0

I'm experiencing some problems with special characters. When a person tries to register on my site using for example the letter 'ö', I get this error message:

1366 - Incorrect string value: '\xF6m' for column 'username' at row 1

insert into phpbb3_users (username, username_clean, user_password) values ('Ström', 'Ström', '$H$9iK6K37VoHM//')

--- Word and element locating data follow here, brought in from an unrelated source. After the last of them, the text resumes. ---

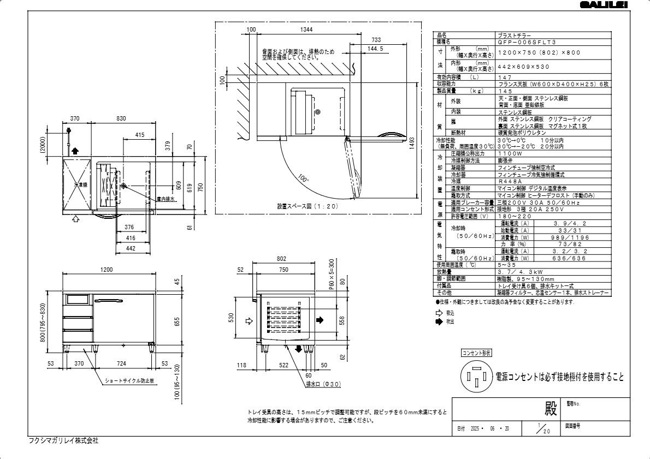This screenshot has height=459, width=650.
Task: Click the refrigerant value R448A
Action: [x=507, y=181]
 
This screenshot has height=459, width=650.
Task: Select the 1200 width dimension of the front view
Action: [x=107, y=270]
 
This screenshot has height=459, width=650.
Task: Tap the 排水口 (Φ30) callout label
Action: [x=323, y=384]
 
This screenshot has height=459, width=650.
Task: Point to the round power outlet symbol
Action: [x=477, y=378]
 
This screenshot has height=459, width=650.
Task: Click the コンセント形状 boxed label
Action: [x=477, y=354]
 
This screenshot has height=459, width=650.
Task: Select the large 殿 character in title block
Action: [x=551, y=409]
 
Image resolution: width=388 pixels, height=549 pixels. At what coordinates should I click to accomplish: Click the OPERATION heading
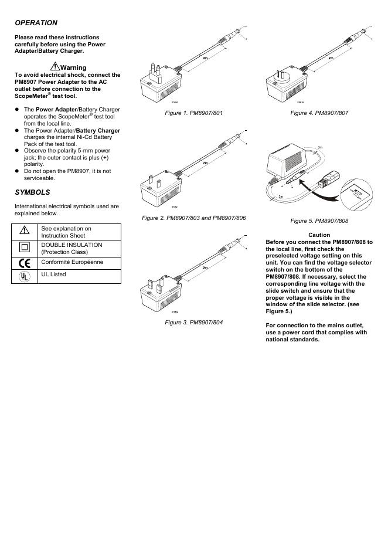coord(36,23)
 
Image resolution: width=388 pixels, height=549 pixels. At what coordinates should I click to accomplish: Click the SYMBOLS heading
coord(32,192)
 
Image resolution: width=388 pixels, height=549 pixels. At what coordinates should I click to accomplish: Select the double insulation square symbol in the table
coord(25,248)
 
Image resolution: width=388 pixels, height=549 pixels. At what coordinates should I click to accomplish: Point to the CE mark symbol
coord(25,263)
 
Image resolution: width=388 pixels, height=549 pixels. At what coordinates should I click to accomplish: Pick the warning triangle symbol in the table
coord(25,231)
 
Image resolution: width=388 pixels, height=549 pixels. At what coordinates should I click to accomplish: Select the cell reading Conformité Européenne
coord(72,262)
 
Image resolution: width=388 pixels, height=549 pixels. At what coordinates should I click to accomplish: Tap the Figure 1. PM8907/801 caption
coord(194,113)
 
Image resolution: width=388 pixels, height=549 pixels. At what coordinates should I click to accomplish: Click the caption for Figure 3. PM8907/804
coord(194,322)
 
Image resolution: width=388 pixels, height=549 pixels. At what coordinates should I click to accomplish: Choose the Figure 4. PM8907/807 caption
coord(319,113)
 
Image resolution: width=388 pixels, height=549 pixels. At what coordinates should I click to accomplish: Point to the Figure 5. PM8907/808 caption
coord(319,221)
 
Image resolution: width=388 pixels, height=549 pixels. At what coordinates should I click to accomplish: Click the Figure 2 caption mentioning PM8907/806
coord(194,218)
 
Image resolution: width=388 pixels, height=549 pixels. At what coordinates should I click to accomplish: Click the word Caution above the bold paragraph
coord(319,235)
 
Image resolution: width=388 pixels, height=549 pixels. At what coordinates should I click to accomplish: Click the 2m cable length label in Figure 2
coord(205,162)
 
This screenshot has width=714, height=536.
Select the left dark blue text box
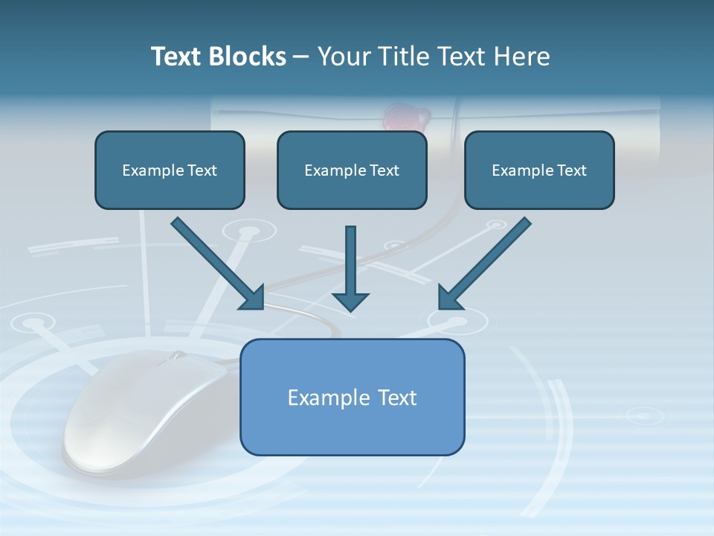pyautogui.click(x=170, y=170)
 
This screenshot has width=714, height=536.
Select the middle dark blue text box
pyautogui.click(x=352, y=170)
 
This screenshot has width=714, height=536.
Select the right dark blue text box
pyautogui.click(x=539, y=170)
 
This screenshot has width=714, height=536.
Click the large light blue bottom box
pyautogui.click(x=352, y=397)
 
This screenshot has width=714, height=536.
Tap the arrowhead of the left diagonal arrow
pyautogui.click(x=253, y=298)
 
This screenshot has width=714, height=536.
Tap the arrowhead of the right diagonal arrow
pyautogui.click(x=450, y=298)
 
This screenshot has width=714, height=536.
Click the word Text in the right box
pyautogui.click(x=571, y=170)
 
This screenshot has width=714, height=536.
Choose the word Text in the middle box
pyautogui.click(x=384, y=170)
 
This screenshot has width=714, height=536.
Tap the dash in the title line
pyautogui.click(x=301, y=57)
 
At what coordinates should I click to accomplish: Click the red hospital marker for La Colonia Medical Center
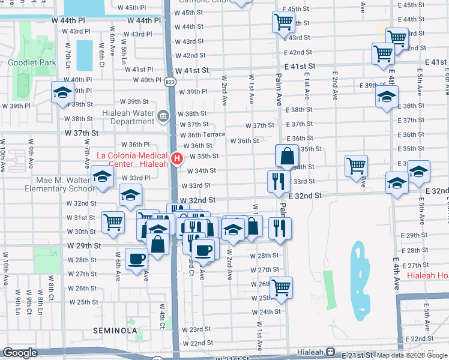[x=177, y=159]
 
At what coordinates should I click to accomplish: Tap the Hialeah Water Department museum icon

I understand the character settings could be the problem and when I check the database, I can see that some tables have collation:

latin1_swedish_ci 

and some tables have collation (for example the table 'phpbb3_users' that is having problem in the example above):

utf8_bin

And when I check my MySql settings I see that I have these mixed settings:

| character_set_client | latin1 |
| character_set_connection | latin1 |
| character_set_database | latin1 |
| character_set_filesystem | binary |
| character_set_results | latin1 |
| character_set_server | latin1 |
| character_set_system | utf8 |
| character_sets_dir | /usr/share/mysql/charsets/ |
| collation_connection | latin1_swedish_ci |
| collation_database | latin1_swedish_ci |
| collation_server | latin1_swedish_ci 
  1. What character_set do you recommend me to use? I have learned that changing character_set to utf8mb4 could solve the problem, but does my MySql version (5.1.4) support that?
  2. Were should I make character_set changes? In all instances of the /etc/my.cnf and all table collations?

Thanks.

Carl
  • 149
  • 10

1 Answers1

2

You need to:

  1. set the character set of the column (or the next higher default charset of the table/database/server) to a character set that supports the character you want to store. If you want to store "ö", latin1 will do. If you want to store more "exotic" characters, utf8 is a great choice, because it support virtually everything.*
    Note that the collation like latin1_swedish_ci is pretty much irrelevant. The collation follows from the charset you choose, but the charset is first and foremost the import variable here.
  2. set the connection charset to the charset you're going to send text in. If you're going to send UTF-8 encoded text to the database, you need to tell it that by setting the connection charset to utf8. This is most likely where your problem is. How to set it depends on how you connect to the database. mysql_set_charset, a charset parameter in your DSN connection string or a SET NAMES utf8 query will do.
  3. send text encoded in the encoding you declared in step 2.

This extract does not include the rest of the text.